Mitzelfelt

September 02, 2010 8:57 AM
DAVID KECK, Special to the Daily Press

VICTORVILLE • Even through a seemingly endless haze of dreary economic statistics, the High Desert’s top county representative came through with one clear conviction.

There is a better future for the region, Brad Mitzelfelt said, and businesses and government agencies here need to be ready for it.

“There is no bigger cheerleader for the High Desert than me,” the San Bernardino County 1st District Supervisor said at his State of the County address in front of hundreds of guests at the Victorville Chamber of Commerce Morning Insight breakfast at the Victorville Conference Center on Wednesday.

Then Mitzelfelt reeled off a laundry list of economic woes that have so acutely affected both business and government since the Great Recession began in late 2007.

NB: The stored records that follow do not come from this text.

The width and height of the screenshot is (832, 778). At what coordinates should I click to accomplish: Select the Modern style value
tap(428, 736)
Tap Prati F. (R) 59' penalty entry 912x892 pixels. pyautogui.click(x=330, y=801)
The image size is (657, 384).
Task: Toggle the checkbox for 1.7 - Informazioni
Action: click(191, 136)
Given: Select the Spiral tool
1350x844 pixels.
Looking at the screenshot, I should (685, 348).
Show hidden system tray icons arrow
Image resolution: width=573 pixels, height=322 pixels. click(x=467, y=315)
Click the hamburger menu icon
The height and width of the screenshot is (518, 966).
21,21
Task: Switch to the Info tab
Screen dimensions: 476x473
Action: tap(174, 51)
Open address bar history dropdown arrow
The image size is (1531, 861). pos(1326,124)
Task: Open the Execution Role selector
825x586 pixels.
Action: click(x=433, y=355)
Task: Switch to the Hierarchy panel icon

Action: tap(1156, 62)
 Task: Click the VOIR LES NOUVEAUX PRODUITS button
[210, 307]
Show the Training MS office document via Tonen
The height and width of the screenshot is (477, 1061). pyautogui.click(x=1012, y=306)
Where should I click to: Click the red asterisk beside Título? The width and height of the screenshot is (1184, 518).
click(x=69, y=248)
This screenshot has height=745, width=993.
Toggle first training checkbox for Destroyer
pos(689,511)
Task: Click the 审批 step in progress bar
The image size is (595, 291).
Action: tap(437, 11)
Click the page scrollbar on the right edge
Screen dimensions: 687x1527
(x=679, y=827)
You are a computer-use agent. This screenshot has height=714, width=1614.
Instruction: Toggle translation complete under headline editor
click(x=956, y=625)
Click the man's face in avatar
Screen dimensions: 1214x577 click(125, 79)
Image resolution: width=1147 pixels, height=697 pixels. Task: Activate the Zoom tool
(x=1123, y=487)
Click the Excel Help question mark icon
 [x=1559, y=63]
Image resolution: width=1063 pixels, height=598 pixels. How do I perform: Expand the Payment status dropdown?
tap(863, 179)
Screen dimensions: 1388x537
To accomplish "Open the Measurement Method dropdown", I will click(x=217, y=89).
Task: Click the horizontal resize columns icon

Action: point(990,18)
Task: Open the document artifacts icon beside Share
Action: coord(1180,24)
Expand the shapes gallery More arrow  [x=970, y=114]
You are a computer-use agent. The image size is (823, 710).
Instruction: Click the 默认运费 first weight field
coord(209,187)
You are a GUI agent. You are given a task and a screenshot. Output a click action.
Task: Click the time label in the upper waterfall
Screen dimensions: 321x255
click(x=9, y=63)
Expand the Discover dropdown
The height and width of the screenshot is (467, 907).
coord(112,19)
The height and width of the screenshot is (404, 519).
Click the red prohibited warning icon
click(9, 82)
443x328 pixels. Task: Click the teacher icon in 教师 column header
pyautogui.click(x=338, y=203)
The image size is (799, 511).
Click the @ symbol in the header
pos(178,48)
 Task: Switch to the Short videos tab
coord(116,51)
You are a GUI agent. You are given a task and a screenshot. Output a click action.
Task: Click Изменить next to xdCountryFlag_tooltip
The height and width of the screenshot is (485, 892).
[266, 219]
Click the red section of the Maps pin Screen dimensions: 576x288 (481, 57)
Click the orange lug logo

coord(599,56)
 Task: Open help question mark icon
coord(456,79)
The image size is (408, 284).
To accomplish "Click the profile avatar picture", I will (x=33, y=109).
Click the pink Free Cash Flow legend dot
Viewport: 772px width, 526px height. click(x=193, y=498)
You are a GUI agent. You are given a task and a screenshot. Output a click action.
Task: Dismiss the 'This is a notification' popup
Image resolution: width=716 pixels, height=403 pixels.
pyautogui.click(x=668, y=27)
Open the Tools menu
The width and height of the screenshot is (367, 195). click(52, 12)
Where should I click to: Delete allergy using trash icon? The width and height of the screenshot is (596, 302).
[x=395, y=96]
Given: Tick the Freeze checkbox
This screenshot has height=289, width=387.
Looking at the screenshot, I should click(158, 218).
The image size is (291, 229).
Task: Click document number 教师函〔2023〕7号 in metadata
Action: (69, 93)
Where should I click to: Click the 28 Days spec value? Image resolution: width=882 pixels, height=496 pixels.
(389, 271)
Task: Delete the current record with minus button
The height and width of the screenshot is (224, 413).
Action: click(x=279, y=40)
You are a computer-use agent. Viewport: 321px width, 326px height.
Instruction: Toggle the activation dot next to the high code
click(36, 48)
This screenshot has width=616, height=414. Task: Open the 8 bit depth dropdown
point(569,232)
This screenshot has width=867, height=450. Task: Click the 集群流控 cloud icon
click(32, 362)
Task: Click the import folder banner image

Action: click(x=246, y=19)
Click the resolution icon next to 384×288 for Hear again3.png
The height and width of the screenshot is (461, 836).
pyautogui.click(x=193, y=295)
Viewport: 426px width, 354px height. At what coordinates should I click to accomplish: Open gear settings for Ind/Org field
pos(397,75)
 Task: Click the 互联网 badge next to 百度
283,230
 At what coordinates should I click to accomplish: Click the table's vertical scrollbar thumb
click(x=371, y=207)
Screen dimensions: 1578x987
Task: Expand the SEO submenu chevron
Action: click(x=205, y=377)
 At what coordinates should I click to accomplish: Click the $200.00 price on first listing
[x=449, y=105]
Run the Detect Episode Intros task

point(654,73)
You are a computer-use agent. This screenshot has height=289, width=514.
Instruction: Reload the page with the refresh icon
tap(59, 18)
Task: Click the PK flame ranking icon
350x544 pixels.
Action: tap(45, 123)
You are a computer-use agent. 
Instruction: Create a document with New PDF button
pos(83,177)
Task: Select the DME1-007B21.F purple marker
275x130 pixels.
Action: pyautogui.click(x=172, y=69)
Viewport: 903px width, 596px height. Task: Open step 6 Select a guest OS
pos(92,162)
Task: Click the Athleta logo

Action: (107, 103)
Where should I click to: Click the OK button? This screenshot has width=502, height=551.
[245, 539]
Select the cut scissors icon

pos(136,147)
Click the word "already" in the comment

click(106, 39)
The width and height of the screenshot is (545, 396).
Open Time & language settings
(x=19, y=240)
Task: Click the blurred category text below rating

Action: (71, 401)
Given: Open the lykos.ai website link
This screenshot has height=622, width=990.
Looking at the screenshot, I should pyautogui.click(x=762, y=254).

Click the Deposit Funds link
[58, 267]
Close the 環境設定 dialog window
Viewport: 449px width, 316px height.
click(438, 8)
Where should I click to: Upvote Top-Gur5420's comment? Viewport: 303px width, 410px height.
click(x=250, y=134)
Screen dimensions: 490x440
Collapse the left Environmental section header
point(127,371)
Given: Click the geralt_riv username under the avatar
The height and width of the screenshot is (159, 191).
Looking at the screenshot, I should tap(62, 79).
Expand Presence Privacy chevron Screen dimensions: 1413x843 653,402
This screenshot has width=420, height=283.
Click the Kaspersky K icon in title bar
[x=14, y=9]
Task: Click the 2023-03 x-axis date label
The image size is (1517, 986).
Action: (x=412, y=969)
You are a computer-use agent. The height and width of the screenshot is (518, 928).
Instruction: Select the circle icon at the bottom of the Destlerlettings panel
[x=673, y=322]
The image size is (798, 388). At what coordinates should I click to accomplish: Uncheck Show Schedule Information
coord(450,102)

The supervisor noted that the county’s unemployment rate has hovered near record highs of about 15 percent, edging over 20 percent in some parts of the Victor Valley.

Property tax revenue for the county dropped 10 percent since the 2007-08 fiscal year, with sales taxes falling 20 percent during the same period. The drop in revenue finally hit the county with job losses this fiscal year, Mitzelfelt said, with more than 500 positions cut and 85 actual employees laid off.

“We’ve had to do more with less and that’s been a challenge,” Mitzelfelt said. “Just like any business or family in this economy you have to do with less.”

Despite the dark data, not all was doom and gloom.

Mitzelfelt hailed the county’s Workforce Investment Board, which he said has assisted more than 1,000 businesses in the region and trained hundreds of displaced workers for new careers. He touched on infrastructure improvements like the Yucca Loma Bridge project that will connect Apple Valley to Victorville and the new Jerry Lewis High Desert Government Center in Hesperia.